= Beginning of Section =

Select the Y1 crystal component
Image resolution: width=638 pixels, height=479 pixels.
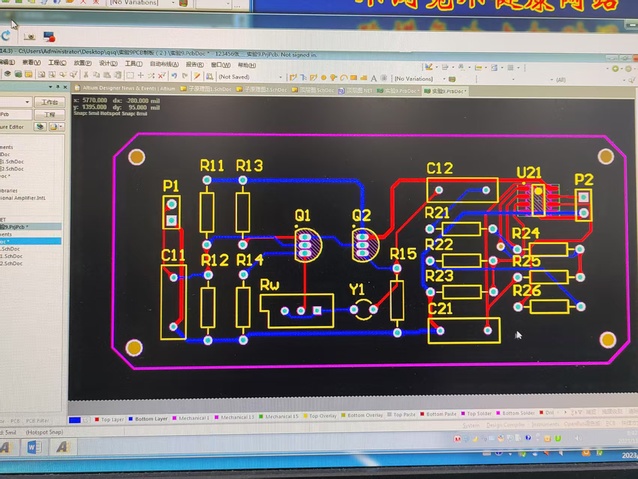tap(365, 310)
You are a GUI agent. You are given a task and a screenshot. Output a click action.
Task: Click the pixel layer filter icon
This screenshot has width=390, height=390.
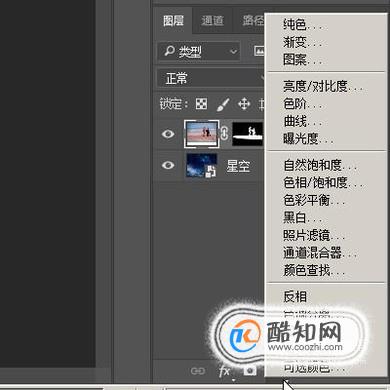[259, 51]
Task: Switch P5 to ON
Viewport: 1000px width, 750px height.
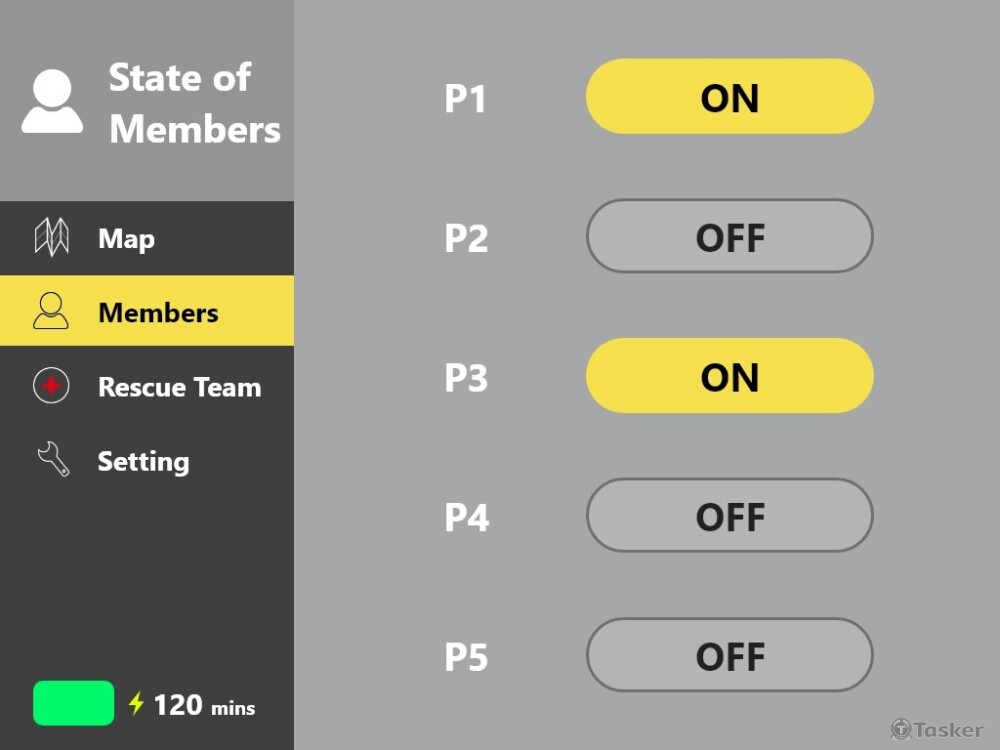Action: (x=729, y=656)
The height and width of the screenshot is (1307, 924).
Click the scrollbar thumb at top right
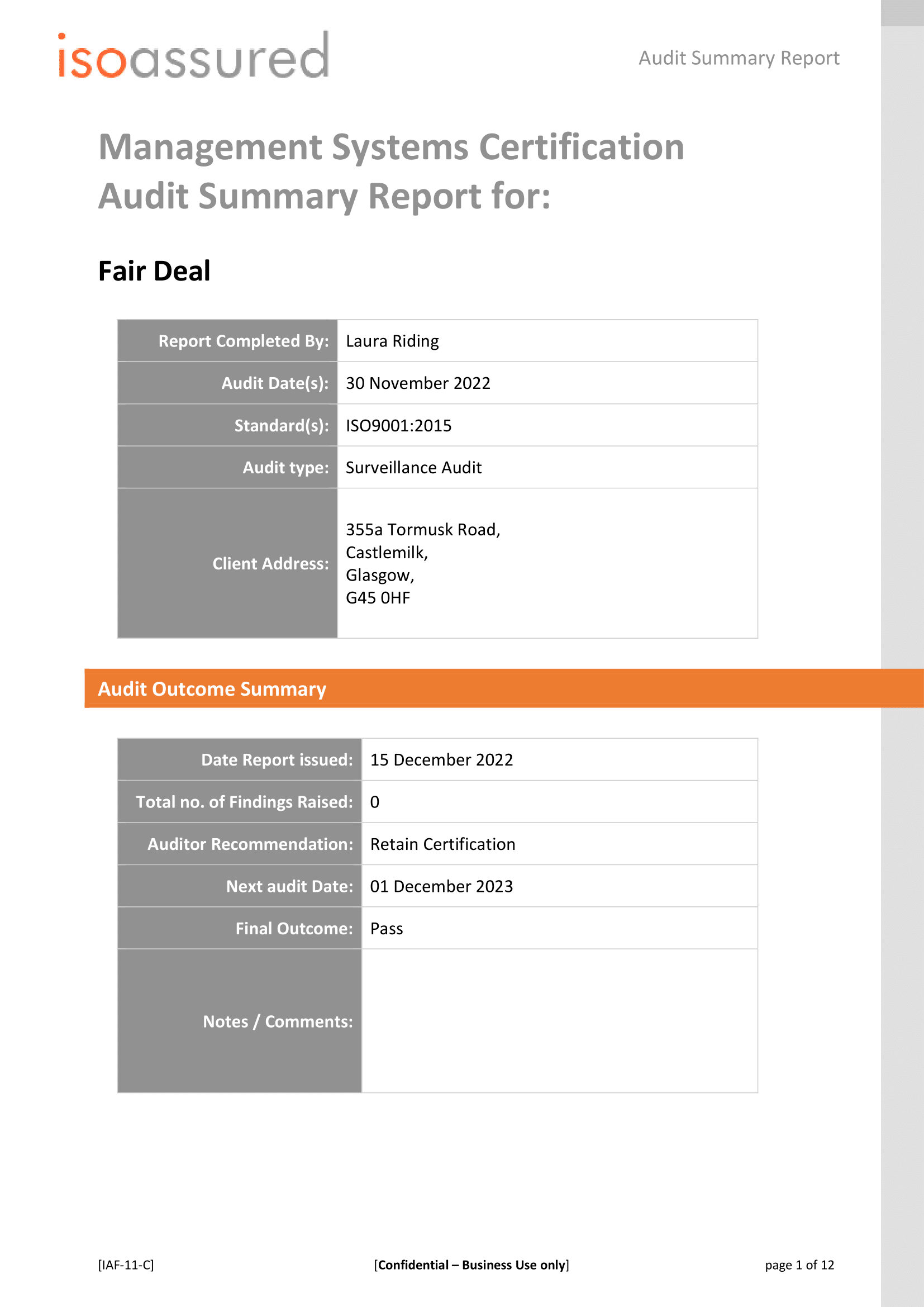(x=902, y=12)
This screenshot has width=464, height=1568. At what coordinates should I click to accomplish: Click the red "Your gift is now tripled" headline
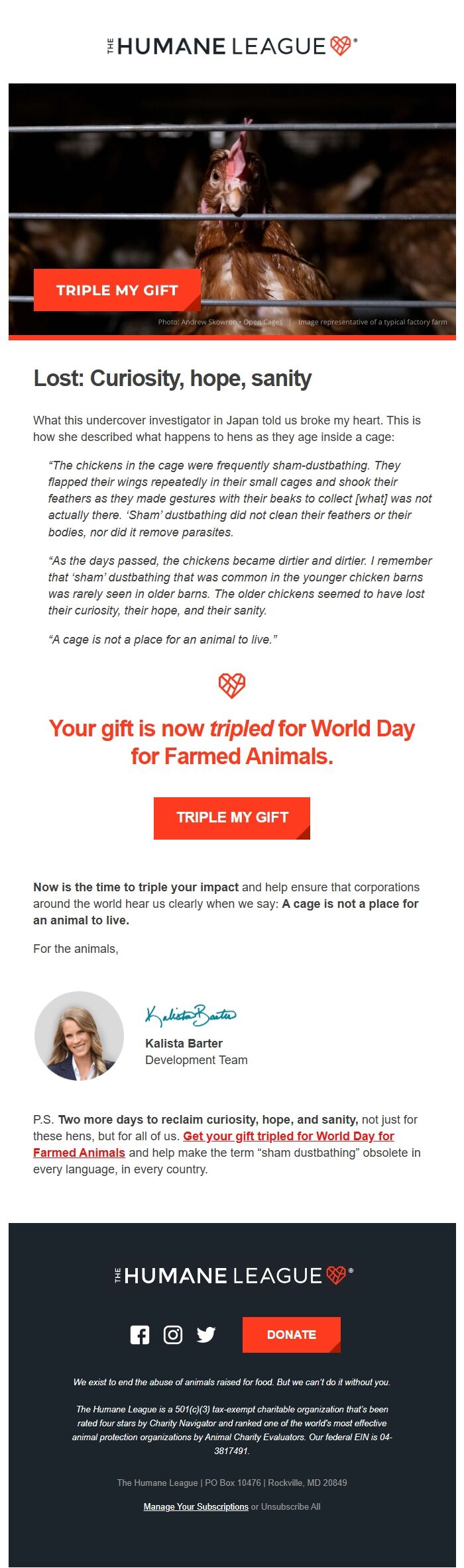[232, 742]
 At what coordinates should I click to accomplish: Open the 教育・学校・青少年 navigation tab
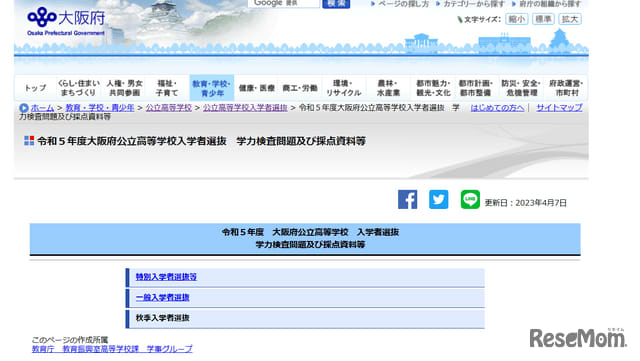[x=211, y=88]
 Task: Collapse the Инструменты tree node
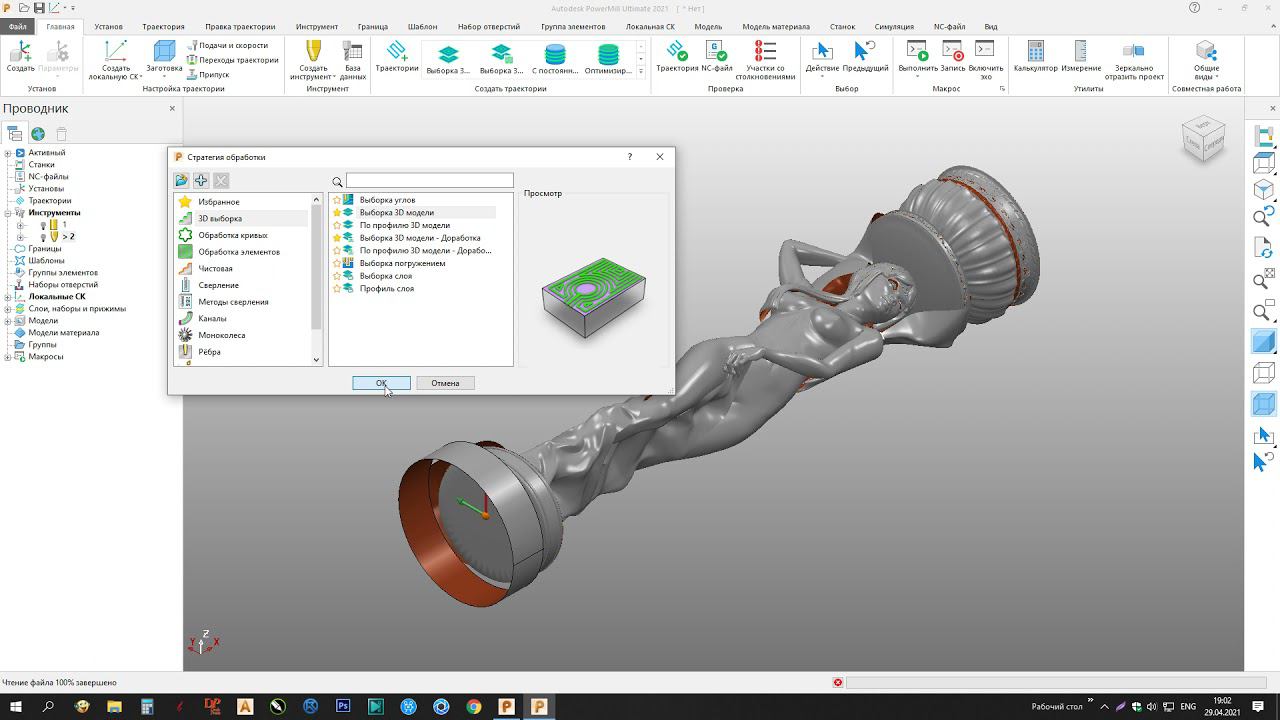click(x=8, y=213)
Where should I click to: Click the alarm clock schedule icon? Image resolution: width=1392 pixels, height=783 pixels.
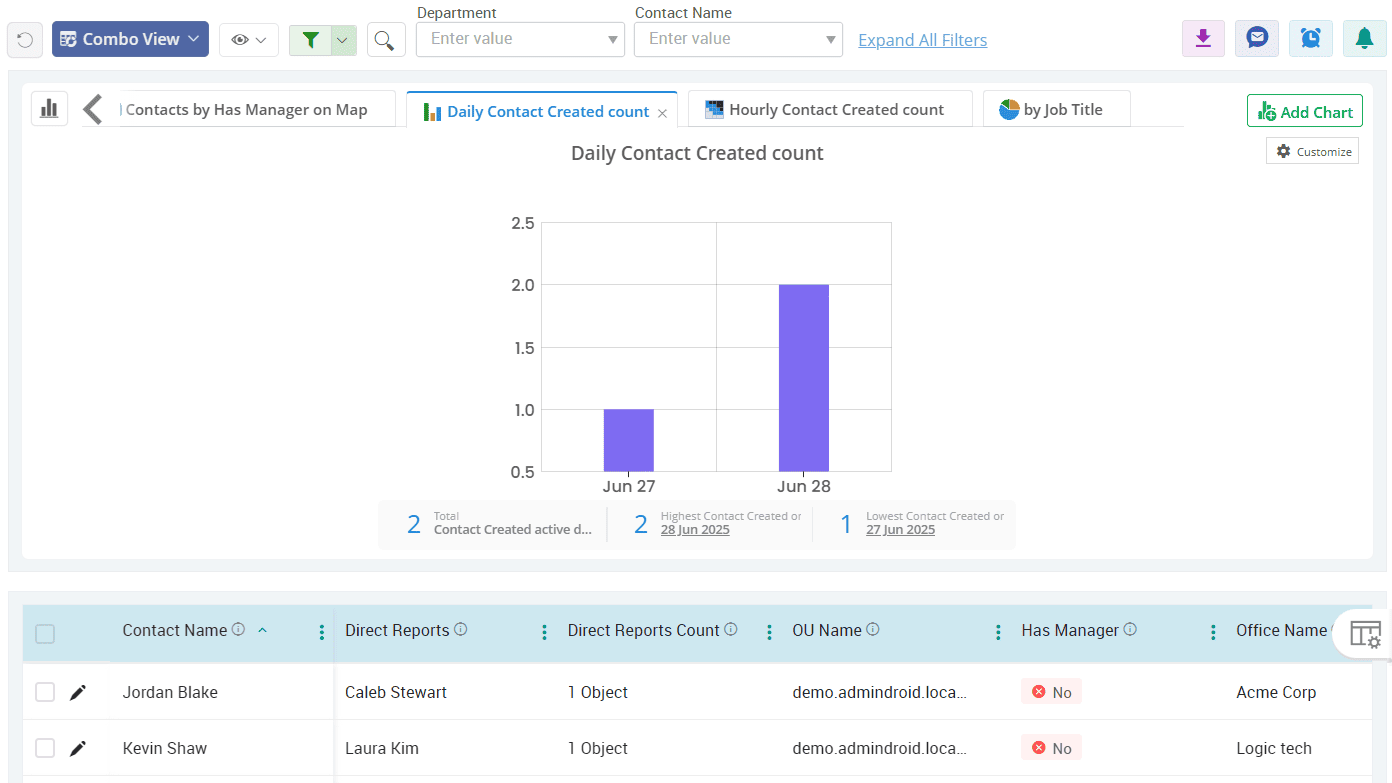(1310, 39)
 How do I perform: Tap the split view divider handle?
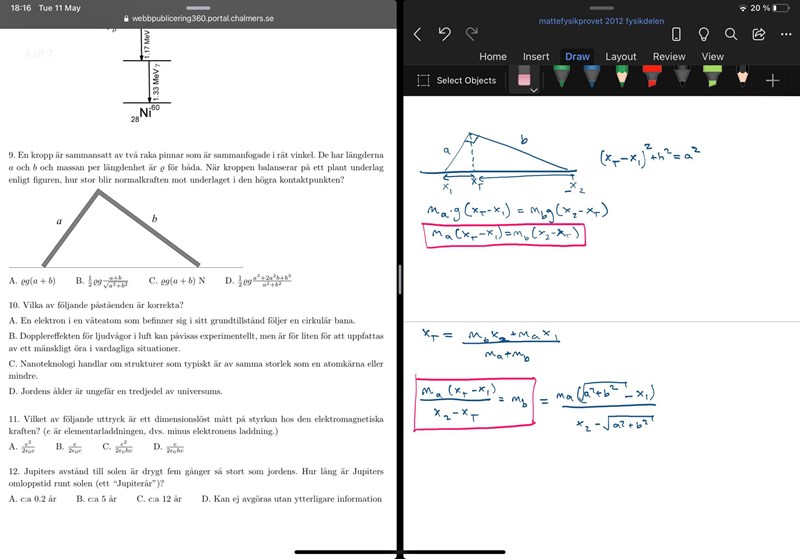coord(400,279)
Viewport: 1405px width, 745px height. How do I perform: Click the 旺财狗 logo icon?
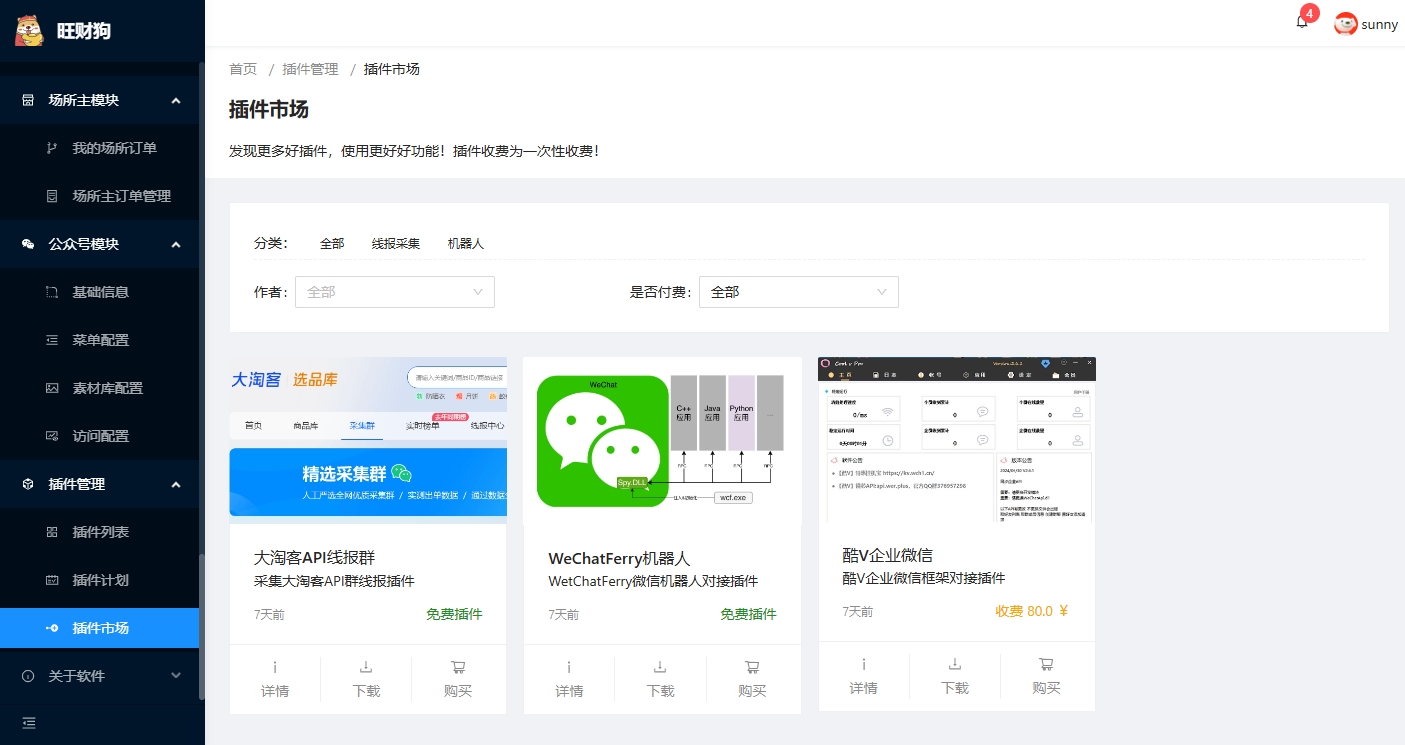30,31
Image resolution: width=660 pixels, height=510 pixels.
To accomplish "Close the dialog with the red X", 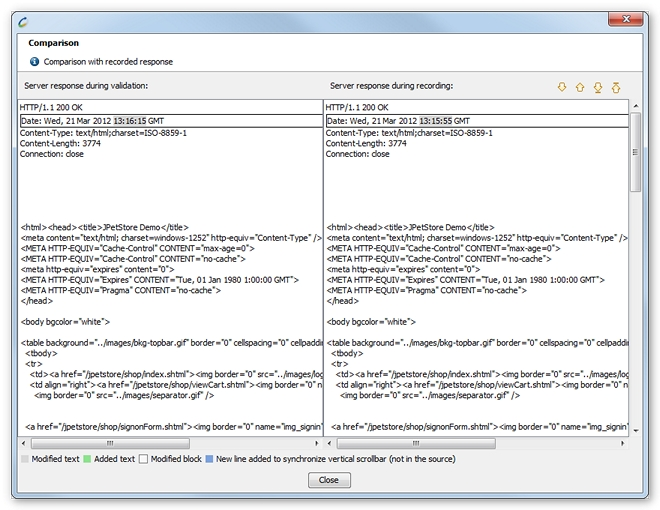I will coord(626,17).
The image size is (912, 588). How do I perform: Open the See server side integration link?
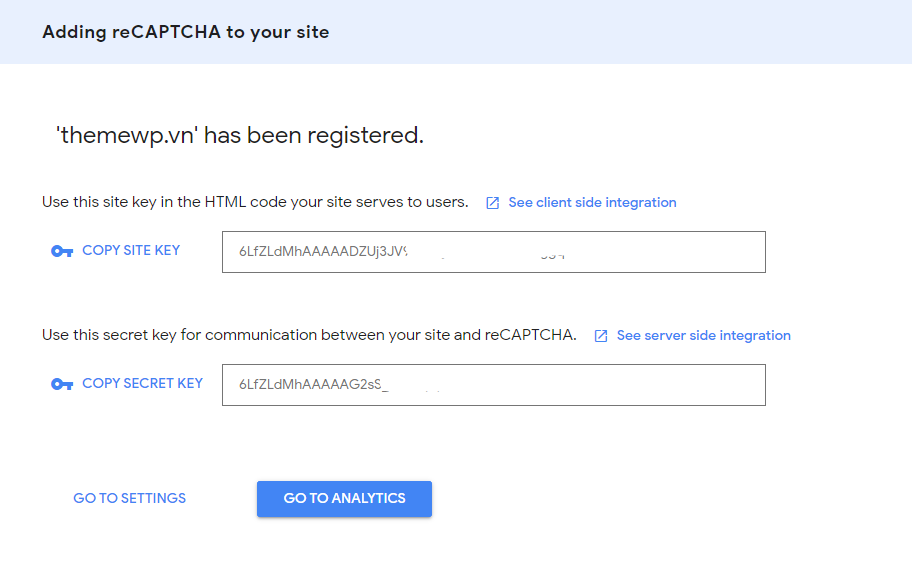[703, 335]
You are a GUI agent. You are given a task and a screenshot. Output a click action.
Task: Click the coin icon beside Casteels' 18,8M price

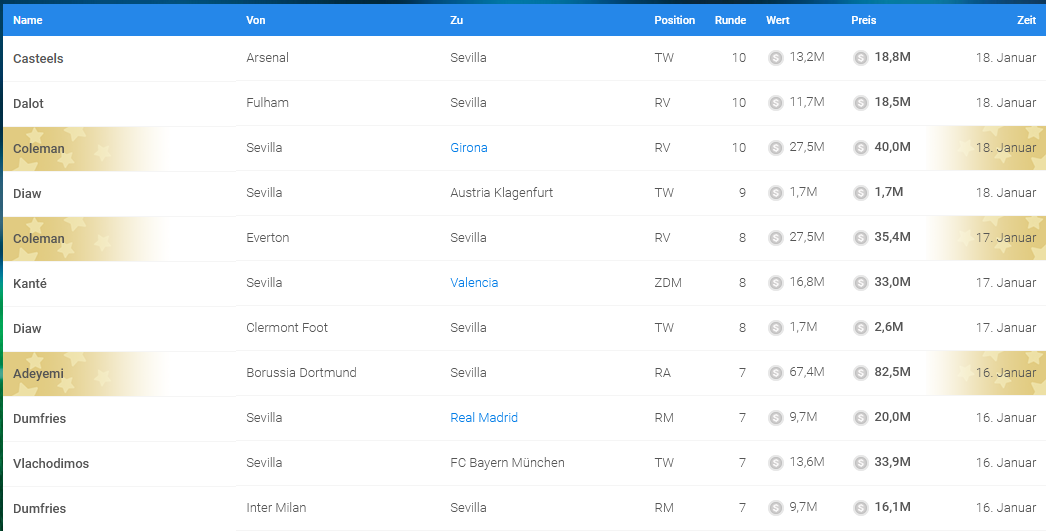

= End of Section =

**Action item:**
Starting with the line that contains "The image size", print every remaining line of the records above, exactly as it stands. Do not print the pictures.

**Written reply:**
The image size is (912, 588). How do I perform: Open the See server side integration link?
[703, 335]
You are a GUI agent. You are given a task and a screenshot. Output a click action.
Task: Click the coin icon beside Casteels' 18,8M price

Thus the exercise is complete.